Henri Beauville, she wrote. With d’Aubigny earlier in the evening. At Mrs. Brereton’s from 10 p.m. until half past midnight. Afterward? Source: Beauville, Brereton.
Finally she wrote: Camille Touvois. And there she stopped. Her instinct was that the woman must be involved somehow—if only because she had ties to d’Aubigny, Vose and Beauville—but she had found nothing whatsoever to implicate her. Whatever games Madame Touvois was playing, they were too many and too deep to be easily discovered. Which might make her a perfect target for blackmail by Etienne d’Aubigny, Miss Tolerance reflected. If only she could find evidence that d’Aubigny had been blackmailing anyone!
A thought niggled at her; she got down from the bed and retrieved from the pocket of her Gunnard coat the white stuff she had prised from the chevalier’s grate. Examined closely, it was a roughly triangular scrap of fine lawn, with a bit of white thread which might have been embroidery on one edge. It seemed a strange thing to find in a gentleman’s fireplace; it was not a cleaning rag, although it was smirched with ash and soot. Alas, it told her nothing useful. She put the scrap into her wallet.
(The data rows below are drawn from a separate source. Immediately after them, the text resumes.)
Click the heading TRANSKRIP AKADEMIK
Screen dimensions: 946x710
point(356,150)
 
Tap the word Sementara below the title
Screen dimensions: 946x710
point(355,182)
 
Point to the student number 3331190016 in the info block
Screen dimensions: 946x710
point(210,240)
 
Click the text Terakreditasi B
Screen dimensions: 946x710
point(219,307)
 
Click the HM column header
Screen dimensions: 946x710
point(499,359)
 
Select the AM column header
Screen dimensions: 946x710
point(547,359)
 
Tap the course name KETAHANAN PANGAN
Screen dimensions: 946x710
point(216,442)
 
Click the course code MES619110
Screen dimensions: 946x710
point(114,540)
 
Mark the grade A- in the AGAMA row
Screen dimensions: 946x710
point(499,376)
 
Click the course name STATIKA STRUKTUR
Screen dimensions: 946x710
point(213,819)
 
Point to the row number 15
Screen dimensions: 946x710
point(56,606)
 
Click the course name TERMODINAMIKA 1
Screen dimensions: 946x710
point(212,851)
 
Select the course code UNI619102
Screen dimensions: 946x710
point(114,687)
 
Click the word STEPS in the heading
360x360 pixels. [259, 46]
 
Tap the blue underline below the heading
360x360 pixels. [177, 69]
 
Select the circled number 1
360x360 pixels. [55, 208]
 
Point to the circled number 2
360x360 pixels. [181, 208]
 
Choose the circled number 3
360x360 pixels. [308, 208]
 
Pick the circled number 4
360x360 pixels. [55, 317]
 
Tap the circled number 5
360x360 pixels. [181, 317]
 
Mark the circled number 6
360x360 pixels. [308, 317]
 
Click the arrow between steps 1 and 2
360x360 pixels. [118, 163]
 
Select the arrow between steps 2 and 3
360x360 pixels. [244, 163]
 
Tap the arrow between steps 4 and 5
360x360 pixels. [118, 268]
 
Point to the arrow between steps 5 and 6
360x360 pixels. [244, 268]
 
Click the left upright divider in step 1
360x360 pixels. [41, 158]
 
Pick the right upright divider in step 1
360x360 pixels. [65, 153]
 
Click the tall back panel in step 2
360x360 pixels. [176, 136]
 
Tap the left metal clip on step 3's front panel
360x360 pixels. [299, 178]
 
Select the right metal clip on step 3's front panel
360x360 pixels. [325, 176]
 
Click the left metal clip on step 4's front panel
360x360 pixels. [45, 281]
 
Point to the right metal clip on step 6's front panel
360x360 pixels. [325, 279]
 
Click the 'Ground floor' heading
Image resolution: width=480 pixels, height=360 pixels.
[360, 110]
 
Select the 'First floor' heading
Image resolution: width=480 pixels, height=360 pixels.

Turning back to her paper she wrote evidence found on the scene: damned little. After she had spent another half-hour staring at the paper Miss Tolerance sighed, put the paper and pencil aside, and retired to her restless bed to lie awake, listening to the distant sounds of venery, and pondering blackmail.
Seventeen
Snow in a great city creates an unaccustomed hush. Some of the usual sources of clamor—sellers hawking milk or blacking or silver sand—are inconvenienced by ankle-deep drifts. The clatter of wagon wheels on cobblestones is muffled; a soft whisking sound marks each corner, where the crossing-boys mar the pure snow, brushing it out of the path and mixing it with the unmentionable contents of the gutter. Miss Tolerance had lain awake for some hours the night before, her mind turning as her body attempted to rest. At last, lulled by the snow-borne quiet, she slept. She woke to find a fire, kindled in the grate while she slept, which made the room invitingly warm. It was only at last, and with reluctance, that she rose.